* Task objective *
Locate the line that contains "Open the vscode app icon" in the data that follows. Copy it and every subsequent line to the end, exactly, excluding pictures.

[[ Materials provided, beginning ]]

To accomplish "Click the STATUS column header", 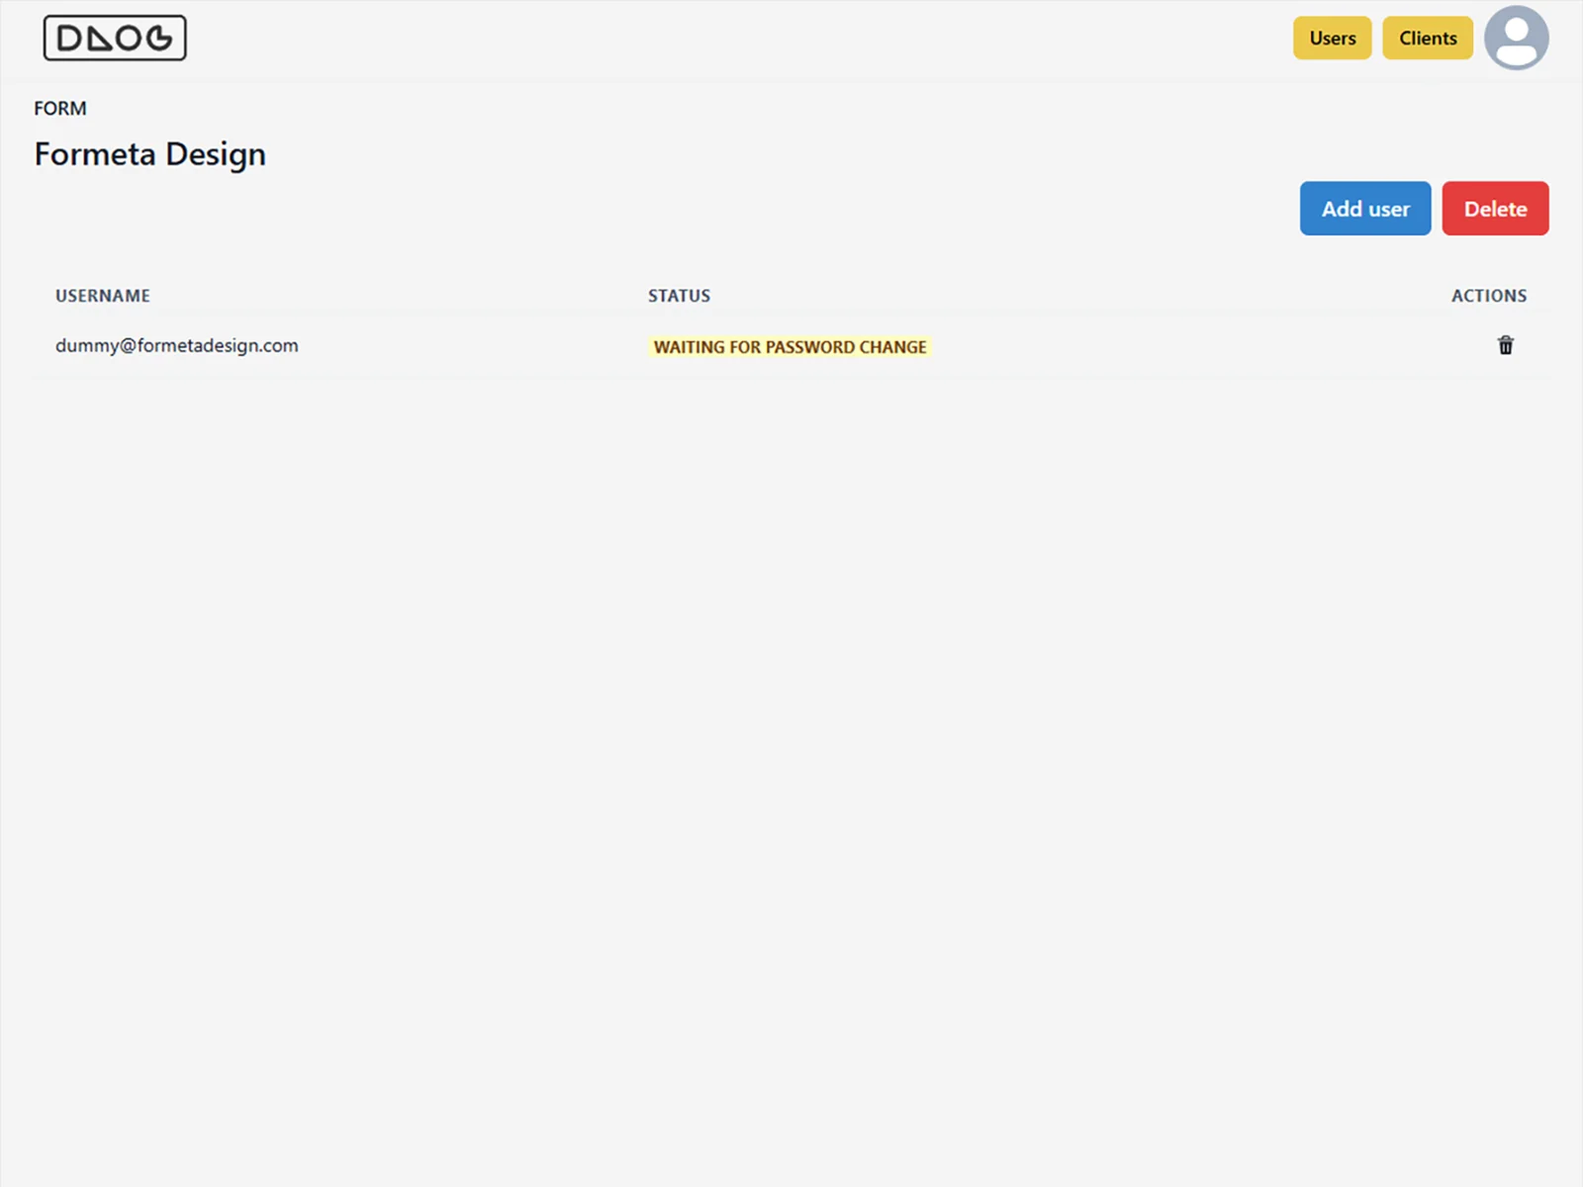I will (679, 296).
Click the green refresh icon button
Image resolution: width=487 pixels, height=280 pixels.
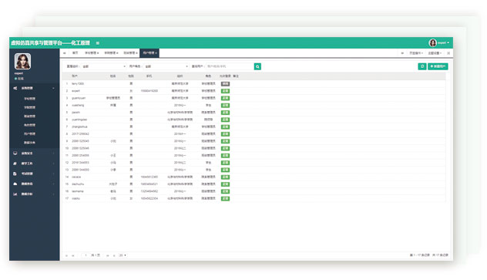(x=422, y=66)
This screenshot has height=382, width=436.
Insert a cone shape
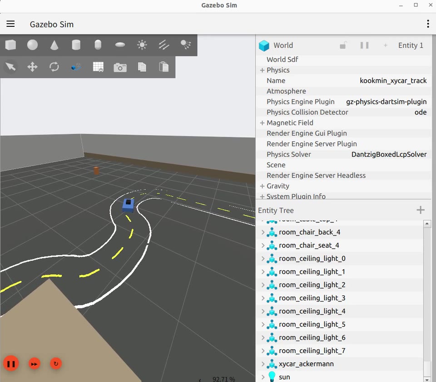[x=54, y=45]
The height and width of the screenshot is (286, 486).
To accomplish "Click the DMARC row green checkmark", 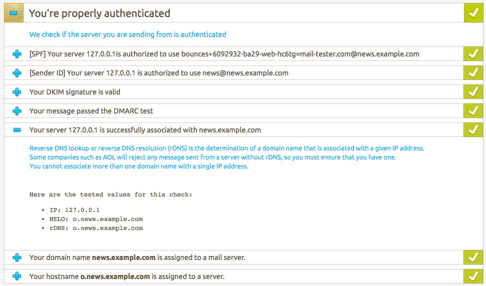I will click(474, 111).
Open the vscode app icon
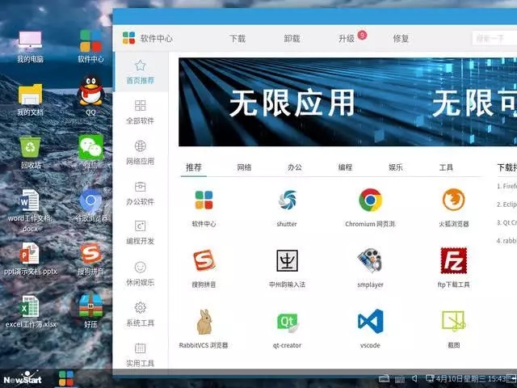 point(370,322)
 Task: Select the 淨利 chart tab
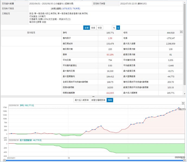point(109,100)
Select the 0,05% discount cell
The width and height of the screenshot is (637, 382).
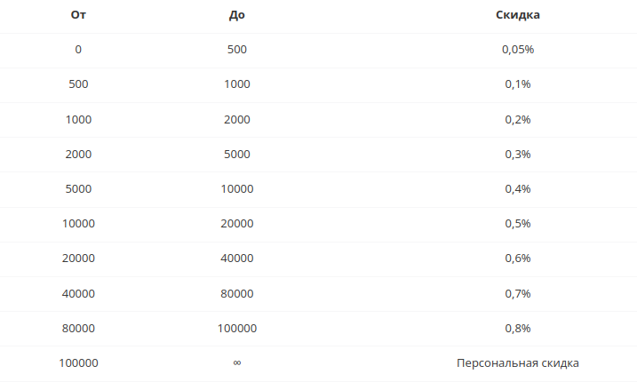(x=518, y=50)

[[ Materials provided, end ]]

* Problem solution *
Open the vscode app icon
 point(370,322)
 Task: Select the 淨利 chart tab
point(109,100)
Select the 0,05% discount cell
The width and height of the screenshot is (637, 382).
(x=518, y=50)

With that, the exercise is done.